Photo by e g g via Creative Commons
Bruce Clay was here last week conducting his SEO Training Course and sharing his knowledge with us Sydney folk. One idea he spoke of was his belief of Bing’s growing importance to search engine marketing. And, although it’s still in its infancy, Bing should certainly be on our radar. That same day a post on Search Engine Land reiterated Bing’s rise, albeit still quite small. Another interesting point Bruce made was about the “diverting of the search engines.” Ranking well in one doesn’t necessarily mean you’ll rank well in the other. The example Bruce gave was of his own site, for “search engine optimization” he ranks really well in Google (first page 24th March 2010) but not too well in Bing (fourth page 24th March 2010).
Now, after hearing these comments from Bruce, I was reminded of an article I was reading a few weeks ago. The post details a research study examining the behaviour of people who use different search engines. Yahoo and Google appeal to a more mainstream type person, whereas Bing is popular with the more innovative people.

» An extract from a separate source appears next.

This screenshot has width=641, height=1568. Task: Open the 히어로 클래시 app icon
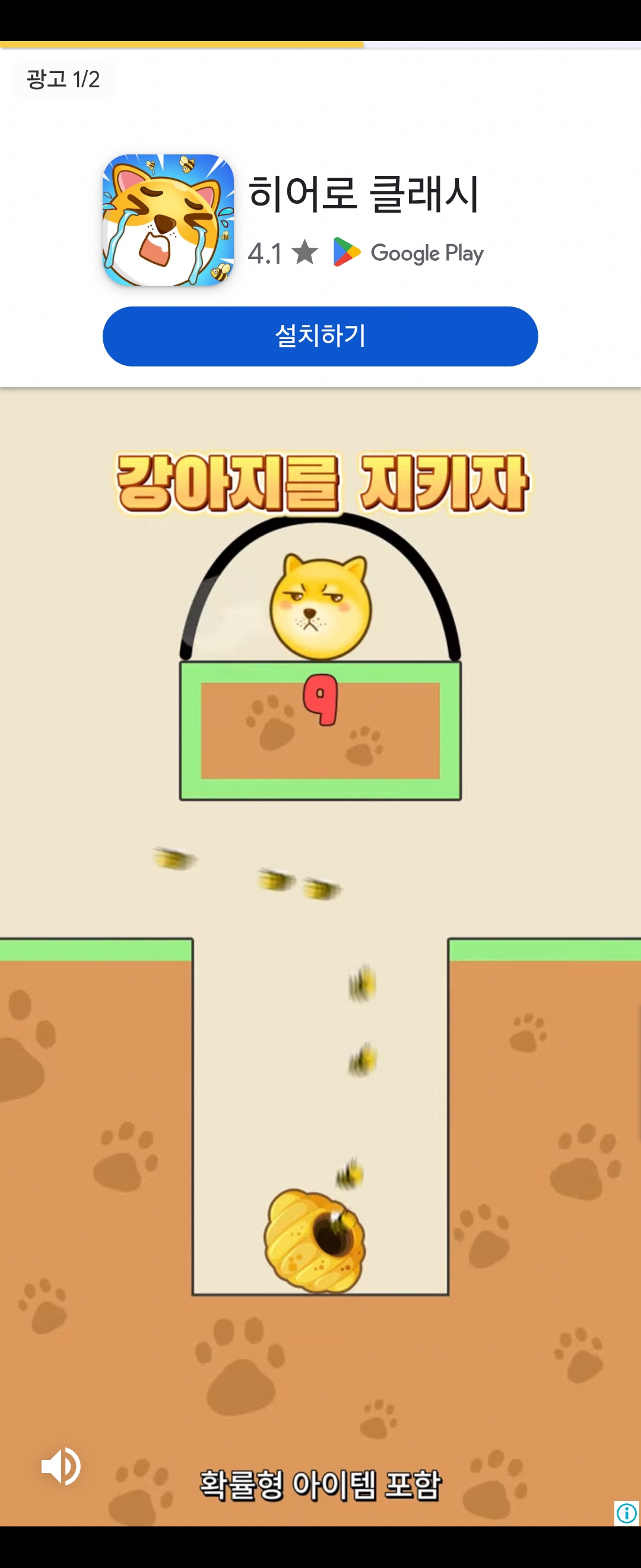(x=169, y=220)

If a search engine (Bing), appeals to a different type person (innovators), they could start to take advantage of this. They could cement core followers with this demographic.

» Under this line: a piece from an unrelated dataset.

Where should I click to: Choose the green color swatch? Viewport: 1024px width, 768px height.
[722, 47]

So let me recap. Bing could become an important player (it is growing in market share), Google and Bing tend reward higher rankings to different sites, and different search engines appeal to different types of users.
If the search market share is to even out (which should happen eventually), us search engine marketers could find ourselves dealing with the same problems other marketers face. This will force us down the road of knowing our target audience even more, beyond the intent of the search query to the character of the inquirer from a particular search engine.
The problem is that I see a vastly different scenario from our tradition media friends. A print marketer can create a different ad for a different audience and post it where the people they want to see it will view the ad. If the response isn’t great, they can change the style and location of the ad. Websites, on the other hand, aren’t as easily discarded as an unsuccessful print ad. A website isn’t a catchy, attention grabbing thing per se; it’s more of a property, an online store front, something much more difficult to move.
Essentially, a site may find they’ve set up shop in the wrong area, needing to sell ice to Eskimos.
I think this situation could be tricky for SEO Practitioners. One size won’t fit all, and we’re left with an apples and oranges situation. PPC could be a quick fix, but probably not a great, long term approach. We may find an SEO strategy begins with a demographics study of search engine users for selecting the most appropriate search engine to optimise for.